Budaya yang Tercemar

Budaya yang Tercemar

Dalam pidato kenegaraan 2023, Jokowi menyinggung soal budaya yang tercemar.--Foto: Disway

DUA bentuk pencemaran sedang menjadi sorotan akhir-akhir ini. Pertama, pencemaran udara di Jakarta yang sangat berbahaya bagi kesehatan. Beberapa mengaitkannya dengan emisi kendaraan dan menyarankan mengurangi penggunaan kendaraan pribadi, sementara yang lain menganggapnya disebabkan oleh musim kemarau dan mengusulkan hujan buatan. Namun, ada juga yang menyalahkan peningkatan pembangkit listrik tenaga uap dengan menggunakan batu bara di sekitar Jakarta.

Kedua, pencemaran budaya, meskipun tidak berdampak pada kesehatan, namun memiliki potensi bahaya bagi peradaban bangsa. Presiden Joko Widodo mengungkapkan isu polusi budaya ini dalam pidato kenegaraan di hadapan Majelis Permusyawaratan Rakyat (MPR) dalam rangka peringatan Hari Kemerdekaan RI.

Presiden Jokowi menyatakan, "Saya sadar ada yang mengkritik saya dengan kata-kata seperti bodoh, plonga-plongo, tidak berpengetahuan, Firaun, tolol. Ya, tidak masalah. Sebagai individu, saya menerimanya." Ia kemudian menambahkan, "Namun, yang membuat saya prihatin, adab sopan santun dan budi pekerti mulai terkikis. Kebebasan dan demokrasi digunakan untuk menyebarkan kebencian dan fitnah. Polusi budaya ini merusak nilai-nilai luhur budi pekerti bangsa Indonesia."

BACA JUGA:Jokowi Sindir Politisi yang Suka Sebut Lurah Istana untuk Kepentingan Pemilu 2024

Meskipun awalnya merasa remeh, Jokowi menanggapinya dengan serius dalam pidato kenegaraannya. Hal ini menimbulkan pertanyaan mengapa pidato kenegaraan digunakan sebagai forum curhat pribadi. Beberapa berpendapat bahwa ini menunjukkan kurangnya konsistensi, karena masalah yang awalnya dianggap remeh tiba-tiba diangkat dalam pidato kenegaraan.

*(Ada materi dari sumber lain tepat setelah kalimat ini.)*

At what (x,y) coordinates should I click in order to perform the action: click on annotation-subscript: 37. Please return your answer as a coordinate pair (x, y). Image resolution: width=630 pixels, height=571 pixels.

Namun, seharusnya kita fokus pada pemimpin masa depan yang konsisten untuk kemajuan bangsa, bukannya terjebak dalam perdebatan seputar hal-hal yang tidak relevan.

Penting untuk membedakan antara Jokowi sebagai individu dan sebagai presiden. Sebagai presiden, Jokowi harus menerima kritik dengan lapang dada, seberat apa pun itu. Namun, ada pandangan bahwa kedua peran ini sulit dipisahkan karena presiden adalah pemimpin bangsa. Meskipun tidak diakui secara konstitusional sebagai simbol bangsa, presiden memiliki peran penting dalam menjaga kehormatan dan martabat bangsa. 

Menghina presiden sama dengan menghina simbol-simbol nasional. Oleh karena itu, penting bagi kita untuk kembali kepada budaya santun yang telah diajarkan pada masa lalu, di mana kita memberikan penghormatan dan ucapan yang sopan kepada sesama, termasuk para pemimpin. Menghina dengan kata-kata kasar hanya akan merugikan diri kita sendiri dan merusak peradaban kita.